Work instruction 1
Decide whether each statement below agrees with the study summary on sports head trauma and CT use in children. Answer yes or no for each, and quote the deciding words of the summary. (a) The study analyzed data from a cohort of children with head trauma across 25 PECARN emergency departments. (b) The children compared in the study ranged from 2 to 18 years old. (c) Hospitalization for a single night counted toward the definition of a clinically-important TBI.
Work instruction 2
Transcribe everything from "Childhood sports-related head" down to "Research Network (PECARN)." in the study summary on sports head trauma and CT use in children, without changing anything.
Work instruction 3
Pick up the study summary on sports head trauma and CT use in children after its last sentence and continue writing it.

Document extract
++++++++++++++++++++

Thursday, July 30, 2015

Sports traumatic brain injury and CT

Todd Glass, Richard M. Ruddy, Elizabeth R. Alpern, Marc Gorelick, James Callahan, Lois Lee, Mike Gerardi,  Kraig Melville MD, Michelle Miskin, James F. Holmes, Nathan Kuppermann.  Traumatic Brain Injuries and Computed Tomography Use in Pediatric Sports Participants.  American Journal of Emergency Medicine.  Published online 6 July 2015.
Childhood sports-related head trauma is common, frequently leading to emergency department (ED) visits. We describe the spectrum of these injuries and trends in computed tomography (CT) use in the Pediatric Emergency Care Applied Research Network (PECARN).
This was a secondary analysis of a large prospective cohort of children with head trauma in 25 PECARN EDs between 2004–6. We described and compared children 5–18 years by CT rate, TBI on CT and clinically-important TBI (ciTBI). We used multivariable logistic regression to compare CT rates, adjusting for clinical severity. Outcomes included frequency of CT, TBIs on CT, and ciTBIs (defined by a) death, b) neurosurgery, c) intubation >24 hours, or d) hospitalization for ≥2 nights).

++++++++++++++++++++

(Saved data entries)
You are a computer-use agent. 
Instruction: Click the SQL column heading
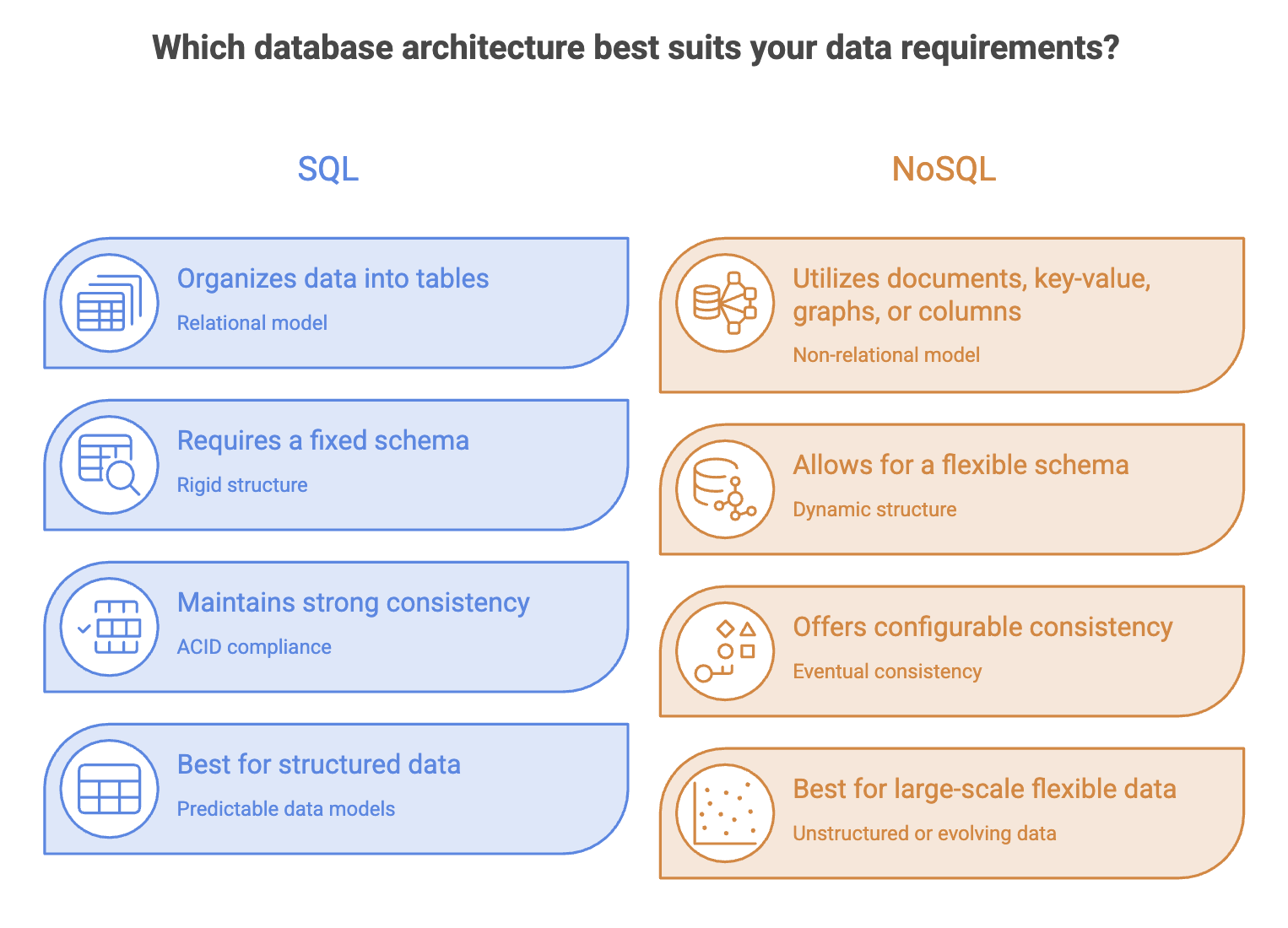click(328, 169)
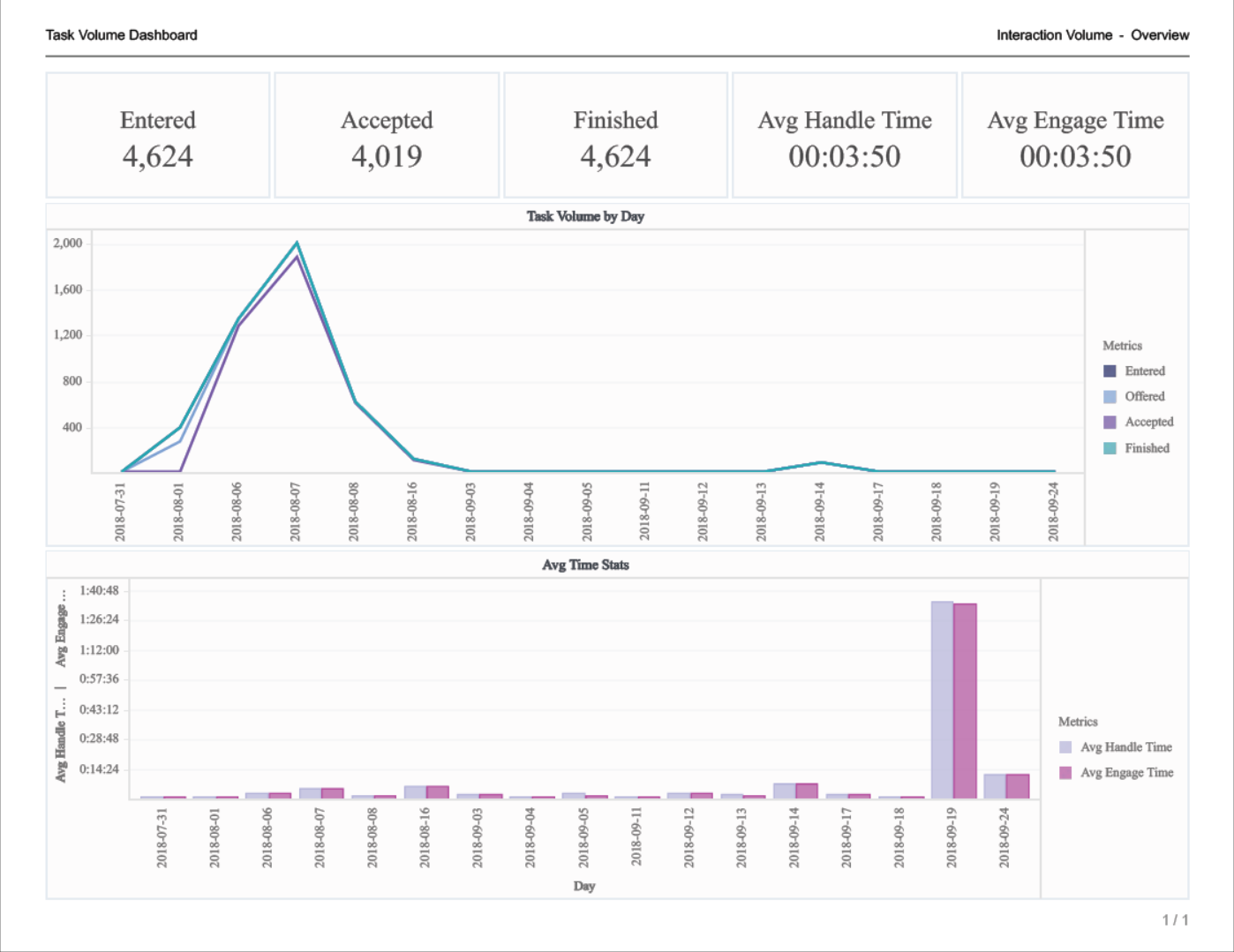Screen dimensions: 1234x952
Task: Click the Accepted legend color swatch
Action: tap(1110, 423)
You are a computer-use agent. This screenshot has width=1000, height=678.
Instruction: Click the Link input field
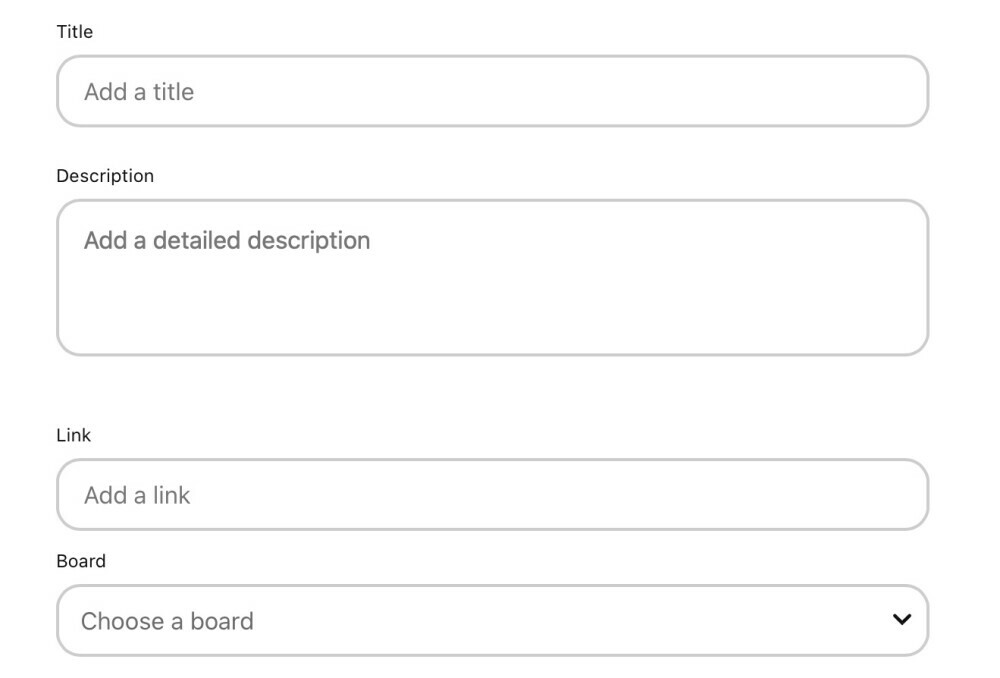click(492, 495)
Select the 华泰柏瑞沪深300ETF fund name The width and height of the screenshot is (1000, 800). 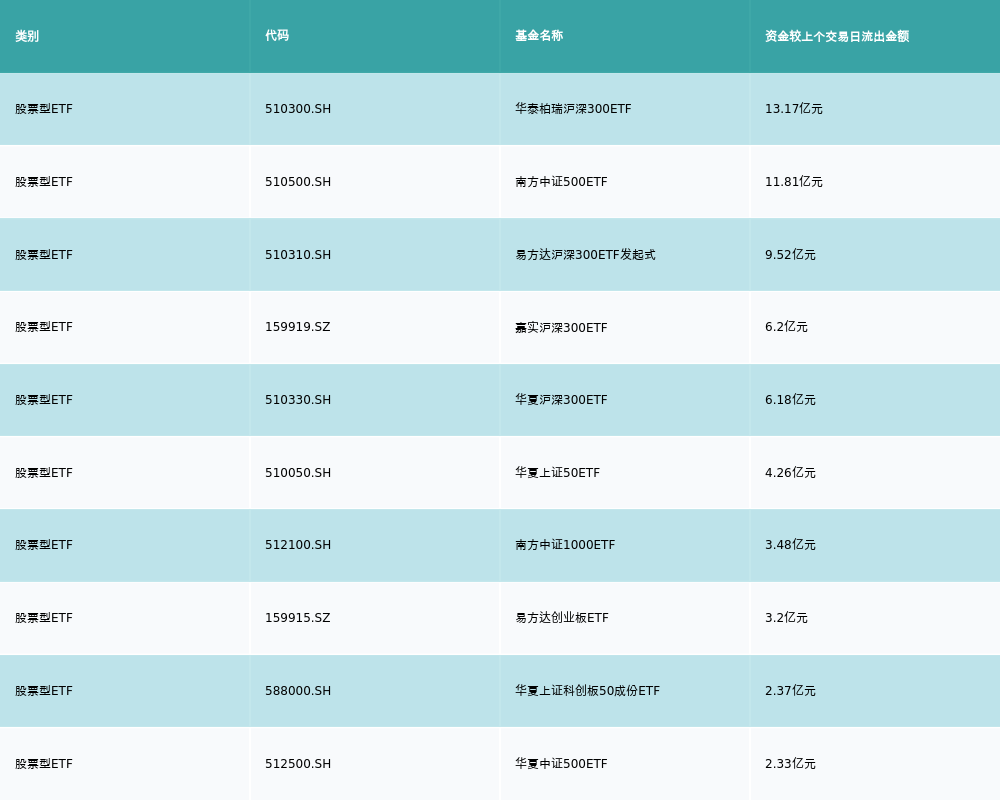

++++++++++++++++++++

Task response 1
(a) Yes: "This was a secondary analysis of a large prospective cohort of children with head trauma in 25 PECARN EDs between 2004–6."
(b) No: "We described and compared children 5–18 years"
(c) No: "hospitalization for ≥2 nights"

Task response 2
Childhood sports-related head trauma is common, frequently leading to emergency department (ED) visits. We describe the spectrum of these injuries and trends in computed tomography (CT) use in the Pediatric Emergency Care Applied Research Network (PECARN).

Task response 3
3,289 / 23,082 (14%) children had sports-related head trauma. 2% had Glasgow Coma Scale scores <14. 53% received ED CTs, 4% had TBIs on CT, and 1% had ciTBIs. Equestrians had increased adjusted odds [1.8 (95% CI 1.0, 3.0)] of CTs; the rate of TBI on CT was 4% (95% CI 3, 5%). Compared to team sports, snow [AOR 4.1 (95% CI 1.5, 11.4)] and non-motorized wheeled [AOR 12.8 (95% CI 5.5, 32.4)] sports had increased adjusted odds of ciTBIs.
Children with sports-related head trauma commonly undergo CT. Only 4% of those imaged had TBIs on CT. ciTBIs occurred in 1%, with significant variation by sport. There is an opportunity for injury prevention efforts in high-risk sports and opportunities to reduce CT use in general by use of evidence-based prediction rules.
What is known about this subject – Pediatric sports-related head injuries are a common and increasingly frequent emergency department (ED) presentation, as is the use of computed tomography (CT) in their evaluation. Little is known about traumatic brain injuries (TBIs) resulting from different types of sports activities in children.
What this study adds to existing knowledge – This study broadens the understanding of the epidemiology of pediatric TBIs resulting from different sports activities through a prospective assessment of frequency and severity of clinically-important TBIs, and ED CT use in a large cohort of head-injured children in a network of pediatric EDs.